Your book talks a lot about mental illness. Do you think anyone is really mentally stable? I think everyone is a little mentally ill , no?
I think it's irresponsible to say everyone is mentally "ill." I have more confidence in declaring we are all very different via nature and nurture, and most of us have experienced some sort of rejection or alienation, where we conclude there must be something "wrong" with us. Fact is, even the hottest girl ever has done terrible things to herself out of low self esteem or loneliness, at some point, and the most together, powerhouse dude you can think of has probably been spanked and had weird things put in him by a dominatrix.

We all feel weird and different at times, we all have secrets, and thank God we do, otherwise we'd all be living in a non stop stretch of beige, white noise and Stepford Wife predictability. Not sexy.

What is the greatest piece of advice you ever got?
The thing that scares you the most, artistically speaking, is the very thing you should do.
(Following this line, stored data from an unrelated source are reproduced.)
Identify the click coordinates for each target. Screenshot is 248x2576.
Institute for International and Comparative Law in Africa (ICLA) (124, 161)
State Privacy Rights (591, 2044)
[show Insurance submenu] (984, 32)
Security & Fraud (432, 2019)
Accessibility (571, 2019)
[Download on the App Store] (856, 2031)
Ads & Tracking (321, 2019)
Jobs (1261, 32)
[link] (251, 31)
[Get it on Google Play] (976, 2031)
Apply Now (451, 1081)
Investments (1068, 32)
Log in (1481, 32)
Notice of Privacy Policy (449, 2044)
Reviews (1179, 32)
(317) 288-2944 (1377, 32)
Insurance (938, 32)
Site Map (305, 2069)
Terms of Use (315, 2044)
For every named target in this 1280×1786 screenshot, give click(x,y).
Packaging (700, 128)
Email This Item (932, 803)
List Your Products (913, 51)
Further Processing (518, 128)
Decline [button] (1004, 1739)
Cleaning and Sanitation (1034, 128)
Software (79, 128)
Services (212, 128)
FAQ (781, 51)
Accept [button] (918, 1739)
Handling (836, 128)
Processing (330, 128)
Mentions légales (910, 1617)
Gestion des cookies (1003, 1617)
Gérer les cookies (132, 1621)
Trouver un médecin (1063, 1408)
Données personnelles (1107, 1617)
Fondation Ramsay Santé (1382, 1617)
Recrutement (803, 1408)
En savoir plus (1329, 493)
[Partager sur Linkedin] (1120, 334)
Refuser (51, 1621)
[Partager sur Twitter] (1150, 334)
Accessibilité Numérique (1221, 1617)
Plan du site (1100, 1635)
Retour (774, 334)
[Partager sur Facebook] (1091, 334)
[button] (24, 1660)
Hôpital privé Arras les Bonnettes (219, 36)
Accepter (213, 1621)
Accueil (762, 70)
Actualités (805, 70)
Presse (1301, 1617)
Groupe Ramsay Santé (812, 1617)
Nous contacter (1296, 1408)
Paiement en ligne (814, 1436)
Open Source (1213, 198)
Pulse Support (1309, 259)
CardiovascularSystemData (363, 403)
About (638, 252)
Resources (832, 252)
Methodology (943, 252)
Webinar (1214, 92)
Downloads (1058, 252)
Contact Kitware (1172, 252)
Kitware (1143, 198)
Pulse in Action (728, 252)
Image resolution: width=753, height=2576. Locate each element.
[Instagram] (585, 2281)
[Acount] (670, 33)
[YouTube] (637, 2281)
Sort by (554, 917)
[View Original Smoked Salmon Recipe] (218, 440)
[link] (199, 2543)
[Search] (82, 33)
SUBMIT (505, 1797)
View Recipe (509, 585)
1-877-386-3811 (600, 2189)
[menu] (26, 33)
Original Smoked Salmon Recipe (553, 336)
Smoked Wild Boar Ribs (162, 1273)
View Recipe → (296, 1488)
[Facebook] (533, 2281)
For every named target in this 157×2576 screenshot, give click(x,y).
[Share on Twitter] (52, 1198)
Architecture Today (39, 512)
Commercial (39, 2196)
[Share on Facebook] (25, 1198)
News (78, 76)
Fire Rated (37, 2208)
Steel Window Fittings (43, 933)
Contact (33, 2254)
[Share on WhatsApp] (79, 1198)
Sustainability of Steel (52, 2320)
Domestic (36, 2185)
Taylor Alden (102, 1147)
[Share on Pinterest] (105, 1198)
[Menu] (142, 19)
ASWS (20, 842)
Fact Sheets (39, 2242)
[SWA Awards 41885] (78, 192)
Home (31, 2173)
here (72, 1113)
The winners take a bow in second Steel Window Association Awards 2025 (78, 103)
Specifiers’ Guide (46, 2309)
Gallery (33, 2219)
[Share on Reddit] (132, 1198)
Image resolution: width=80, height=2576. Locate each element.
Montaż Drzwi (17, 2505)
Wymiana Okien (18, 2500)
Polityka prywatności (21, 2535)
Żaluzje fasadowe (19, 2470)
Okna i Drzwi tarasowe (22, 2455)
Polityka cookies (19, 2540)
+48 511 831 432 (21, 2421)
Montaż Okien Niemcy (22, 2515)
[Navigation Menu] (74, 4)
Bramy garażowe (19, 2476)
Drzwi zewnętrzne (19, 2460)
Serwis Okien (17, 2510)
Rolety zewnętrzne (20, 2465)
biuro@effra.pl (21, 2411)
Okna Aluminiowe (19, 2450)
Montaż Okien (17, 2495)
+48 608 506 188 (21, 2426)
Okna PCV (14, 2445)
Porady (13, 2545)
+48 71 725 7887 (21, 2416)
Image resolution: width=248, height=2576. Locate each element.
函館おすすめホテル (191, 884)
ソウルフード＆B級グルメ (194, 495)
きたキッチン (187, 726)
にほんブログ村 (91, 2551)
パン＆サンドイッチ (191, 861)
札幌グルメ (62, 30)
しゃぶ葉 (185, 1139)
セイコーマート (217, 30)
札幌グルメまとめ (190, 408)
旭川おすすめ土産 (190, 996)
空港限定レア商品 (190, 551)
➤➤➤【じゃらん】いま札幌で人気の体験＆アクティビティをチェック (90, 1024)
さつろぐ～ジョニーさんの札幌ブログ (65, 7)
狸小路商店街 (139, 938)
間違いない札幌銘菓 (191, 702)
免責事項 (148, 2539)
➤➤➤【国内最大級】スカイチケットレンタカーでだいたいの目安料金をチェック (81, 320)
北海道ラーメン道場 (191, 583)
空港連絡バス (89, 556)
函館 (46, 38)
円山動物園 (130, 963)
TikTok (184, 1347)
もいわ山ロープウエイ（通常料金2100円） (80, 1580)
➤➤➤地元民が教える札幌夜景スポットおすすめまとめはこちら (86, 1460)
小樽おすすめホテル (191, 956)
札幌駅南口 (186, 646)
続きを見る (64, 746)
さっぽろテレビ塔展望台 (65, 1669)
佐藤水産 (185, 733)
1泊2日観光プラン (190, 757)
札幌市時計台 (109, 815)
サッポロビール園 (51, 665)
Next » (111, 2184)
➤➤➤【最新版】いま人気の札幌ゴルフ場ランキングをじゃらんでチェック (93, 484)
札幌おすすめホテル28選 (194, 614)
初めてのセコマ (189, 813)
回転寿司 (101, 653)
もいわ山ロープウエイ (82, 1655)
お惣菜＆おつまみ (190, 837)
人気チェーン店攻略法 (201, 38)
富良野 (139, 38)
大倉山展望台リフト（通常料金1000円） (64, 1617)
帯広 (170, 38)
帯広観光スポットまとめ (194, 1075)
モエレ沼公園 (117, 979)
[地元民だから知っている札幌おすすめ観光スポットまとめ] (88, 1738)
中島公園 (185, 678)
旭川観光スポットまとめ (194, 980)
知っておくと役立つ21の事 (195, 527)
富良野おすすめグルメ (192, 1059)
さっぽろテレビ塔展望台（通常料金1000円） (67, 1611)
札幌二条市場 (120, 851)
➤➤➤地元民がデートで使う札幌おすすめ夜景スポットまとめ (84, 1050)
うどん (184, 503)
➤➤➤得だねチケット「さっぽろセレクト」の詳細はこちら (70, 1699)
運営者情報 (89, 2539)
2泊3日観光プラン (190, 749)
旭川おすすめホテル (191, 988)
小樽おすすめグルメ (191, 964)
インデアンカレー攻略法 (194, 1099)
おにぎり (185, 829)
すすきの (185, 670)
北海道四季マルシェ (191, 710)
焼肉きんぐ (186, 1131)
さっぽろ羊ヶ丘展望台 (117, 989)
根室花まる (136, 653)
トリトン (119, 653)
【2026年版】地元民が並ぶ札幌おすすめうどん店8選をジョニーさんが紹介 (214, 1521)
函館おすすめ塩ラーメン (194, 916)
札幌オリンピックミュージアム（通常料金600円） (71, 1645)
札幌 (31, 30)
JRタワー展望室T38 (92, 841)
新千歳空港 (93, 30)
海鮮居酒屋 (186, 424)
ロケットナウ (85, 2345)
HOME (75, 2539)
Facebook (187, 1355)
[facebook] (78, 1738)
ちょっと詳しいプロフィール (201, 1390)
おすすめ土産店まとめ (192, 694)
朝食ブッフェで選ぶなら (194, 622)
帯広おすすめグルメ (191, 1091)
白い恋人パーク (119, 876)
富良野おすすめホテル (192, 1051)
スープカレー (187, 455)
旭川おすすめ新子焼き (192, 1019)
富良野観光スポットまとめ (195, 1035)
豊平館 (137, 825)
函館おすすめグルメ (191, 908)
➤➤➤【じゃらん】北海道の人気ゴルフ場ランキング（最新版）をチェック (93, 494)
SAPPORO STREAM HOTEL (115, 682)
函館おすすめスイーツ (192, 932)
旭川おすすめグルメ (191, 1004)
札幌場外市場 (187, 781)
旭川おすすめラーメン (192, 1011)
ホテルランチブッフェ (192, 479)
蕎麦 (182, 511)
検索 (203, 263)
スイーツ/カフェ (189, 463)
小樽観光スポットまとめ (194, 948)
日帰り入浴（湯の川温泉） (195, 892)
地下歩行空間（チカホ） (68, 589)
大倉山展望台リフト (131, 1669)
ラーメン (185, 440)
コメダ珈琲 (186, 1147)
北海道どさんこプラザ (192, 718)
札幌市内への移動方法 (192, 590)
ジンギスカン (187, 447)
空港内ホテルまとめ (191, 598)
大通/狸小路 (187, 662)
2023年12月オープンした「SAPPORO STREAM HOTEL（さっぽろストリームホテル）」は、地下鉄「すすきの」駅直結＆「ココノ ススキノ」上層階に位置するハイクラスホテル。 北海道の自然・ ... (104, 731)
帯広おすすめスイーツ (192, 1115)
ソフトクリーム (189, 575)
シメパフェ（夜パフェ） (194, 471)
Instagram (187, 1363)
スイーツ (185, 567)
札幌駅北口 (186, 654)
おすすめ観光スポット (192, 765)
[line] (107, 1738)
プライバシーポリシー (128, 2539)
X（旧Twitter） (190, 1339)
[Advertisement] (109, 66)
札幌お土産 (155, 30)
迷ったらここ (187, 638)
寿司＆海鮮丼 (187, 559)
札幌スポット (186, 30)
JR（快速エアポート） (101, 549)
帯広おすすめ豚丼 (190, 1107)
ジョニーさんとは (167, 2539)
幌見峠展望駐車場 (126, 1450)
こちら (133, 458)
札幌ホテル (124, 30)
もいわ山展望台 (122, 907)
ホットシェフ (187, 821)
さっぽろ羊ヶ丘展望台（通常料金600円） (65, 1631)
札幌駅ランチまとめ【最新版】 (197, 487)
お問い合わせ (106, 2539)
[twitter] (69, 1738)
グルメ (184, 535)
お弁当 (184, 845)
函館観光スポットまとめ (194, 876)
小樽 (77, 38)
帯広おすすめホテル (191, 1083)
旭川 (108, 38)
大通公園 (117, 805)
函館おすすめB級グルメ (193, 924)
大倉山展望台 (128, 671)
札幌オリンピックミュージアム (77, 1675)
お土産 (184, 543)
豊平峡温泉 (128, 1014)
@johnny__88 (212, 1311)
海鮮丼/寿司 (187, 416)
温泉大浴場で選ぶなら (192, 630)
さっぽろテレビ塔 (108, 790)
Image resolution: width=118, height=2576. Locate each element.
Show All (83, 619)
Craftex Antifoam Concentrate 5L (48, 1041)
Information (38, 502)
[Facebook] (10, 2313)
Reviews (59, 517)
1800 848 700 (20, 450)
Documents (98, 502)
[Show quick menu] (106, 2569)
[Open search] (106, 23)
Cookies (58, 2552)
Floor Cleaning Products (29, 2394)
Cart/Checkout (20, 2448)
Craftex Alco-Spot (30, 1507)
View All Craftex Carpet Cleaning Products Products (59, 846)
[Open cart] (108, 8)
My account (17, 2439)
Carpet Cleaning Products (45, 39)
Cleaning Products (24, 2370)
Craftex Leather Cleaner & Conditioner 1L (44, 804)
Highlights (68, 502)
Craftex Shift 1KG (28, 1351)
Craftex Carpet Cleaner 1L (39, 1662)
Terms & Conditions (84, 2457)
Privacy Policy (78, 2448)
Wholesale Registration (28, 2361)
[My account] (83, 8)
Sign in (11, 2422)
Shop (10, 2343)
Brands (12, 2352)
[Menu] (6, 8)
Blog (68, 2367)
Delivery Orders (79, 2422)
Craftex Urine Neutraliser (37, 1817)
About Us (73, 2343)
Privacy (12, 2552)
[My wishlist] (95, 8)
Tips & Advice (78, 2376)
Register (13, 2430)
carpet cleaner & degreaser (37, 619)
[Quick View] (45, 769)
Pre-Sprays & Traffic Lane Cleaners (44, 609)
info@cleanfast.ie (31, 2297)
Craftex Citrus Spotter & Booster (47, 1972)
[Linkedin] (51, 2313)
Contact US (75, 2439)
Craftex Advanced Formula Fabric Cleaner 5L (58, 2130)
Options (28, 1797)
Are you surprised the TV show Rock Star failed? Perhaps if it came out now with The Voice and other shows out it might've made it?
From my layman's perspective, I think Rock Star was a very expensive show, and that was its biggest problem. The reality aspect had us all living together in a gorgeous haunted mansion in Silverlake, they had to feed us and give us booze, follow us all with cameras and lights all the time, and then put on a big huge rock show a few times a week. If it was just the rock show without the reality, it may have been able to go on.

Talk to me about that show and your appearance on it -- did it open the doors you expected it to?
I was very happy with my time on RSSN. It was like a three month Storm commercial, where all I had to do was sing and not be an ass. The latter being a challenge, but at the end of it all, I had a much wider fan base than I ever would, just being my little indie self singing about my vagina in Portland.

Where do you go from here?
Not sure. My motto is always to "Follow The Yes." If everything in me hollers 'yes this feels right' I throw myself in. Unless of course I have been drinking tequila, where the yes might be, 'punch that cop in the face before you makeout with him' ... so ... ummm ... right now it's singing with my band and the band Pink Martini, re-writing the show Crazy Enough for NYC, and gear up for the madness that is SXSW! Then somewhere in the near future, I need to learn how to take a vacation.